Given records
--------------------------------------------------
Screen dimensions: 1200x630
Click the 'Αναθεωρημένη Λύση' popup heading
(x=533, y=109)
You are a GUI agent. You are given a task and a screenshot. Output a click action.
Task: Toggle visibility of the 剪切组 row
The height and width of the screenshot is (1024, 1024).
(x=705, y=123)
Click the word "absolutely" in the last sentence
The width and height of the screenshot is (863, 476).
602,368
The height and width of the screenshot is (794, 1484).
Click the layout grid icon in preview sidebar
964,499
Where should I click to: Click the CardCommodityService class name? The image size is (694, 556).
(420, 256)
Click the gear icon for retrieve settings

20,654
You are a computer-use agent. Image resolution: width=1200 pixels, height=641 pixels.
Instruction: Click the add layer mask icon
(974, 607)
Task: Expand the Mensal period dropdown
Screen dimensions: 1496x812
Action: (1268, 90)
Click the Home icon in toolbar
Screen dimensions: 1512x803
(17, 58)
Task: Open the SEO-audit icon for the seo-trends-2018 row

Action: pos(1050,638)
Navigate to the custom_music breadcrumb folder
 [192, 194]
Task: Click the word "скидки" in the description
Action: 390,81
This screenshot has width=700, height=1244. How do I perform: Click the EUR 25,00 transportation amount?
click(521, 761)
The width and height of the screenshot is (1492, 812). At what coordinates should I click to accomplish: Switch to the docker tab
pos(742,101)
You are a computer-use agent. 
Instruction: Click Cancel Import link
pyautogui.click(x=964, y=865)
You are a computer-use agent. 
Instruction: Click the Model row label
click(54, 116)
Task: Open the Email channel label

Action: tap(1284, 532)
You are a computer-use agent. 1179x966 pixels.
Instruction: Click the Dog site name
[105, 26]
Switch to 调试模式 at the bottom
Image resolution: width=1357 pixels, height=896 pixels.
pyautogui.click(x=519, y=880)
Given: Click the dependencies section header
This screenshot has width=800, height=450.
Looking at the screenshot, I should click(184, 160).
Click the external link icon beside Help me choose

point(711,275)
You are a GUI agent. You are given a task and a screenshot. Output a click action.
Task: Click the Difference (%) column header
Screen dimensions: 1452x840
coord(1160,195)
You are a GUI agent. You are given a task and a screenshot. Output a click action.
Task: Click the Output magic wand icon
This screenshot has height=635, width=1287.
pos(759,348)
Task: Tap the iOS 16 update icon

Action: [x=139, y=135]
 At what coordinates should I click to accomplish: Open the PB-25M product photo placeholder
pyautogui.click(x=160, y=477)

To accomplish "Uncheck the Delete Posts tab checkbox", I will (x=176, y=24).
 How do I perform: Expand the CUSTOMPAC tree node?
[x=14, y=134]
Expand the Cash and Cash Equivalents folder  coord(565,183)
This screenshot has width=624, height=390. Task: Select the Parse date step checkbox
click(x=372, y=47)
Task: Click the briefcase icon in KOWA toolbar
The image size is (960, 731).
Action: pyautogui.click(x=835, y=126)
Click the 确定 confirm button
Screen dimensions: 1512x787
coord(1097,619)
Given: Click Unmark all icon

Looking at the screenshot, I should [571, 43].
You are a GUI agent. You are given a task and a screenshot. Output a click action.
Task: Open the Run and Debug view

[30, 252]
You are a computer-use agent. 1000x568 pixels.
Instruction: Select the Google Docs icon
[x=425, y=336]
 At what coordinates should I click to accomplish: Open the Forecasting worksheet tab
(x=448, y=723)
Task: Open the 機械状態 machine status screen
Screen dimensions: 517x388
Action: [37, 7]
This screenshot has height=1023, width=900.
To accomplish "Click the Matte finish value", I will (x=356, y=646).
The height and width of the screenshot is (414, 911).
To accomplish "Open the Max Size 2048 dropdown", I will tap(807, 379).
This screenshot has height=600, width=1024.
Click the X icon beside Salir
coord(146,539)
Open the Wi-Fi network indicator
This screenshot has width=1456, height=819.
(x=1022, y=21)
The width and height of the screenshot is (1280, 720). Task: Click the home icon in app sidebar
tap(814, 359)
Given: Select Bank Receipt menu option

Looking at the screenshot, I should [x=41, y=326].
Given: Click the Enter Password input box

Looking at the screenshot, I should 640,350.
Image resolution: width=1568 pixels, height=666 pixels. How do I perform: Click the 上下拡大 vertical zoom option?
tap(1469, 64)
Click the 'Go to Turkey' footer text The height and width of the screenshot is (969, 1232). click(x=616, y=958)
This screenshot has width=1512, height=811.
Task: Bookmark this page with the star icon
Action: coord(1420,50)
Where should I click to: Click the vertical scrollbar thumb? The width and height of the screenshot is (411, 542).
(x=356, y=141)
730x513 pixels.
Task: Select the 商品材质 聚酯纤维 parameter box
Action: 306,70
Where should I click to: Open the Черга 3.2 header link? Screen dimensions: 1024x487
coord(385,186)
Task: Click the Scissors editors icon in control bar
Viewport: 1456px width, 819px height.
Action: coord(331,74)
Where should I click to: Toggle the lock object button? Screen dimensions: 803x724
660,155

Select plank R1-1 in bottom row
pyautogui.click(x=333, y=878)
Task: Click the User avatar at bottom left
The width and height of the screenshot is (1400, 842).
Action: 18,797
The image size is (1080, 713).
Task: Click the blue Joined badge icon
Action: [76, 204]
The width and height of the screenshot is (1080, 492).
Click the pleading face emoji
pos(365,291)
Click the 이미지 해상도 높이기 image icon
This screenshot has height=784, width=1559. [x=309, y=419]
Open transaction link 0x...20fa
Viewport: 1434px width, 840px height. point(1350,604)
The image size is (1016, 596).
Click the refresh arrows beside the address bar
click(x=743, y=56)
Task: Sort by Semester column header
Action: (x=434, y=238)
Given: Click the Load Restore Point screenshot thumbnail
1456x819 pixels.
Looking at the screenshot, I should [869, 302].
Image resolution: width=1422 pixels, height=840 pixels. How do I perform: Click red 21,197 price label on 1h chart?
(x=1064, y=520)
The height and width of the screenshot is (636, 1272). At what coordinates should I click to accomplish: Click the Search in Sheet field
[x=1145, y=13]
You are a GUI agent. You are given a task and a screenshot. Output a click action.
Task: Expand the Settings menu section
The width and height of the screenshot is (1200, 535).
--------------------------------------------------
Stated task
Can you copy out every one of the entries above, keeping each line exactly as it appears?

Result of the task
Screen dimensions: 1200x630
Click the 'Αναθεωρημένη Λύση' popup heading
(x=533, y=109)
You are a GUI agent. You are given a task and a screenshot. Output a click action.
Task: Toggle visibility of the 剪切组 row
The height and width of the screenshot is (1024, 1024).
(x=705, y=123)
Click the word "absolutely" in the last sentence
The width and height of the screenshot is (863, 476).
602,368
The height and width of the screenshot is (794, 1484).
Click the layout grid icon in preview sidebar
964,499
Where should I click to: Click the CardCommodityService class name? The image size is (694, 556).
(420, 256)
Click the gear icon for retrieve settings

20,654
You are a computer-use agent. Image resolution: width=1200 pixels, height=641 pixels.
Instruction: Click the add layer mask icon
(974, 607)
Task: Expand the Mensal period dropdown
Screen dimensions: 1496x812
Action: (1268, 90)
Click the Home icon in toolbar
Screen dimensions: 1512x803
(17, 58)
Task: Open the SEO-audit icon for the seo-trends-2018 row

Action: pos(1050,638)
Navigate to the custom_music breadcrumb folder
 [192, 194]
Task: Click the word "скидки" in the description
Action: 390,81
This screenshot has width=700, height=1244. How do I perform: Click the EUR 25,00 transportation amount?
click(521, 761)
The width and height of the screenshot is (1492, 812). At what coordinates should I click to accomplish: Switch to the docker tab
pos(742,101)
You are a computer-use agent. 
Instruction: Click Cancel Import link
pyautogui.click(x=964, y=865)
You are a computer-use agent. 
Instruction: Click the Model row label
click(54, 116)
Task: Open the Email channel label

Action: tap(1284, 532)
You are a computer-use agent. 1179x966 pixels.
Instruction: Click the Dog site name
[105, 26]
Switch to 调试模式 at the bottom
Image resolution: width=1357 pixels, height=896 pixels.
pyautogui.click(x=519, y=880)
Given: Click the dependencies section header
This screenshot has width=800, height=450.
Looking at the screenshot, I should click(184, 160).
Click the external link icon beside Help me choose

point(711,275)
You are a GUI agent. You are given a task and a screenshot. Output a click action.
Task: Click the Difference (%) column header
Screen dimensions: 1452x840
coord(1160,195)
You are a GUI agent. You are given a task and a screenshot. Output a click action.
Task: Click the Output magic wand icon
This screenshot has height=635, width=1287.
pos(759,348)
Task: Tap the iOS 16 update icon

Action: [x=139, y=135]
 At what coordinates should I click to accomplish: Open the PB-25M product photo placeholder
pyautogui.click(x=160, y=477)

To accomplish "Uncheck the Delete Posts tab checkbox", I will (x=176, y=24).
 How do I perform: Expand the CUSTOMPAC tree node?
[x=14, y=134]
Expand the Cash and Cash Equivalents folder  coord(565,183)
This screenshot has width=624, height=390. Task: Select the Parse date step checkbox
click(x=372, y=47)
Task: Click the briefcase icon in KOWA toolbar
The image size is (960, 731).
Action: pyautogui.click(x=835, y=126)
Click the 确定 confirm button
Screen dimensions: 1512x787
coord(1097,619)
Given: Click Unmark all icon

Looking at the screenshot, I should [571, 43].
You are a GUI agent. You are given a task and a screenshot. Output a click action.
Task: Open the Run and Debug view

[30, 252]
You are a computer-use agent. 1000x568 pixels.
Instruction: Select the Google Docs icon
[x=425, y=336]
 At what coordinates should I click to accomplish: Open the Forecasting worksheet tab
(x=448, y=723)
Task: Open the 機械状態 machine status screen
Screen dimensions: 517x388
Action: [37, 7]
This screenshot has height=1023, width=900.
To accomplish "Click the Matte finish value", I will (x=356, y=646).
The height and width of the screenshot is (414, 911).
To accomplish "Open the Max Size 2048 dropdown", I will tap(807, 379).
This screenshot has height=600, width=1024.
Click the X icon beside Salir
coord(146,539)
Open the Wi-Fi network indicator
This screenshot has width=1456, height=819.
(x=1022, y=21)
The width and height of the screenshot is (1280, 720). Task: Click the home icon in app sidebar
tap(814, 359)
Given: Select Bank Receipt menu option

Looking at the screenshot, I should [x=41, y=326].
Given: Click the Enter Password input box

Looking at the screenshot, I should 640,350.
Image resolution: width=1568 pixels, height=666 pixels. How do I perform: Click the 上下拡大 vertical zoom option?
tap(1469, 64)
Click the 'Go to Turkey' footer text The height and width of the screenshot is (969, 1232). click(x=616, y=958)
This screenshot has width=1512, height=811.
Task: Bookmark this page with the star icon
Action: coord(1420,50)
Where should I click to: Click the vertical scrollbar thumb? The width and height of the screenshot is (411, 542).
(x=356, y=141)
730x513 pixels.
Task: Select the 商品材质 聚酯纤维 parameter box
Action: 306,70
Where should I click to: Open the Черга 3.2 header link? Screen dimensions: 1024x487
coord(385,186)
Task: Click the Scissors editors icon in control bar
Viewport: 1456px width, 819px height.
Action: coord(331,74)
Where should I click to: Toggle the lock object button? Screen dimensions: 803x724
660,155

Select plank R1-1 in bottom row
pyautogui.click(x=333, y=878)
Task: Click the User avatar at bottom left
The width and height of the screenshot is (1400, 842).
Action: 18,797
The image size is (1080, 713).
Task: Click the blue Joined badge icon
Action: [76, 204]
The width and height of the screenshot is (1080, 492).
Click the pleading face emoji
pos(365,291)
Click the 이미지 해상도 높이기 image icon
This screenshot has height=784, width=1559. [x=309, y=419]
Open transaction link 0x...20fa
Viewport: 1434px width, 840px height. point(1350,604)
The image size is (1016, 596).
Click the refresh arrows beside the address bar
click(x=743, y=56)
Task: Sort by Semester column header
Action: (x=434, y=238)
Given: Click the Load Restore Point screenshot thumbnail
1456x819 pixels.
Looking at the screenshot, I should [869, 302].
Image resolution: width=1422 pixels, height=840 pixels. How do I perform: Click red 21,197 price label on 1h chart?
(x=1064, y=520)
The height and width of the screenshot is (636, 1272). At what coordinates should I click to accomplish: Click the Search in Sheet field
[x=1145, y=13]
You are a GUI agent. You are given a task and a screenshot. Output a click action.
Task: Expand the Settings menu section
The width and height of the screenshot is (1200, 535).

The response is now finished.